▶ _SUPPLIED ENTRIES_:
###

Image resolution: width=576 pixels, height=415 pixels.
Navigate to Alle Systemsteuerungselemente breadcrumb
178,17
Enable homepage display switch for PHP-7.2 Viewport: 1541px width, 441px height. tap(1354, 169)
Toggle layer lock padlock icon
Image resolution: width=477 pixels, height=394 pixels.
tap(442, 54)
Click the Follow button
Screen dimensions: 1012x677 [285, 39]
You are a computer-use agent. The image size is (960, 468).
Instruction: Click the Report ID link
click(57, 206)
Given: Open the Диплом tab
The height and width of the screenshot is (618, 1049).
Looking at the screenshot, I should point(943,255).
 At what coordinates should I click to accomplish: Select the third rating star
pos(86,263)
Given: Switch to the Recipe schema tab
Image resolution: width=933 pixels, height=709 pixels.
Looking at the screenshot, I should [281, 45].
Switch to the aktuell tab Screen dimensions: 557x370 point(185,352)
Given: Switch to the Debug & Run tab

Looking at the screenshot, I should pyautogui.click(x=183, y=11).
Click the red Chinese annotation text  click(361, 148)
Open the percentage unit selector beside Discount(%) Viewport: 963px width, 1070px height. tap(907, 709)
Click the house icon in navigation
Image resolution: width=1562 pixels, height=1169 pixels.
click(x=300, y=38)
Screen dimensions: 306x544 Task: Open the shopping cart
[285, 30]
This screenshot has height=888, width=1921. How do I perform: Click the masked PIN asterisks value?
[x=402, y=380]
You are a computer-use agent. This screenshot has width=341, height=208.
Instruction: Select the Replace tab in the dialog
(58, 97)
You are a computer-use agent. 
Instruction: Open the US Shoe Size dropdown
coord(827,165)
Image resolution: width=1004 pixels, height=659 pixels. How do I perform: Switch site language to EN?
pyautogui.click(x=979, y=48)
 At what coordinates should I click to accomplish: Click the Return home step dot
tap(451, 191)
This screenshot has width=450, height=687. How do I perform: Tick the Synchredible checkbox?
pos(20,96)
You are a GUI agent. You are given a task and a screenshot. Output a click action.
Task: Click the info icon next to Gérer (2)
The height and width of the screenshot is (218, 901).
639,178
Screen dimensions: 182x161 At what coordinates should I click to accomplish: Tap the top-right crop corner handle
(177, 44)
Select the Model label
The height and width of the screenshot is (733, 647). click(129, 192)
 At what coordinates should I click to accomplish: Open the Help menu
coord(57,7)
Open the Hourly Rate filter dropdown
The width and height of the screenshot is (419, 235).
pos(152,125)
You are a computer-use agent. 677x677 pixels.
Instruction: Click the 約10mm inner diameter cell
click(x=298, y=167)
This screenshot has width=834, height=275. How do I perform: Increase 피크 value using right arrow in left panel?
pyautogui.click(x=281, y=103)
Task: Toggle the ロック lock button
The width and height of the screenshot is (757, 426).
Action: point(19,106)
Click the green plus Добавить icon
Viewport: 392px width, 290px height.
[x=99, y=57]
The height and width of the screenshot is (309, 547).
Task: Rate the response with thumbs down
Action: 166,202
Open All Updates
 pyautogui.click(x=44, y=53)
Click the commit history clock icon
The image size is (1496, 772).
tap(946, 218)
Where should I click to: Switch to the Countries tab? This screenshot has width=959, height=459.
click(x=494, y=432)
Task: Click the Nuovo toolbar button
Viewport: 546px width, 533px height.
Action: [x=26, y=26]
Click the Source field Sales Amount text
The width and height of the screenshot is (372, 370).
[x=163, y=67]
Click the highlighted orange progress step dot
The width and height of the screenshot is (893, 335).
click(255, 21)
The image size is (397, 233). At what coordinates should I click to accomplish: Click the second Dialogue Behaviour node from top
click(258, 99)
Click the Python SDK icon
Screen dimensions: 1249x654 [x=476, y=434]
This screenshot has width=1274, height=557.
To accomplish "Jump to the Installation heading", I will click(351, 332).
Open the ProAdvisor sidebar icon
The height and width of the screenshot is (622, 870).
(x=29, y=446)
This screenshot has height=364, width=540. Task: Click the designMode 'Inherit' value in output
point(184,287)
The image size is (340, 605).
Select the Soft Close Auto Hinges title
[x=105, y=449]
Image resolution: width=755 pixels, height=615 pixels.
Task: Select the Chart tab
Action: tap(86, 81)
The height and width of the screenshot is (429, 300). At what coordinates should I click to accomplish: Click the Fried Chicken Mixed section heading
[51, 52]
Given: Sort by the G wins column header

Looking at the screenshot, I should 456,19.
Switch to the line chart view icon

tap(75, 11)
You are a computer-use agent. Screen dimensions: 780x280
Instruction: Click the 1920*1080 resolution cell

###

▶ _THE TASK_:
Look through the material and find each line that includes "computer", then copy it.

▶ _TASK RESULT_:
You are a computer-use agent. The image size is (960, 468).
You are a computer-use agent. This screenshot has width=341, height=208.
You are a computer-use agent. 
You are a computer-use agent. 677x677 pixels.
You are a computer-use agent. Screen dimensions: 780x280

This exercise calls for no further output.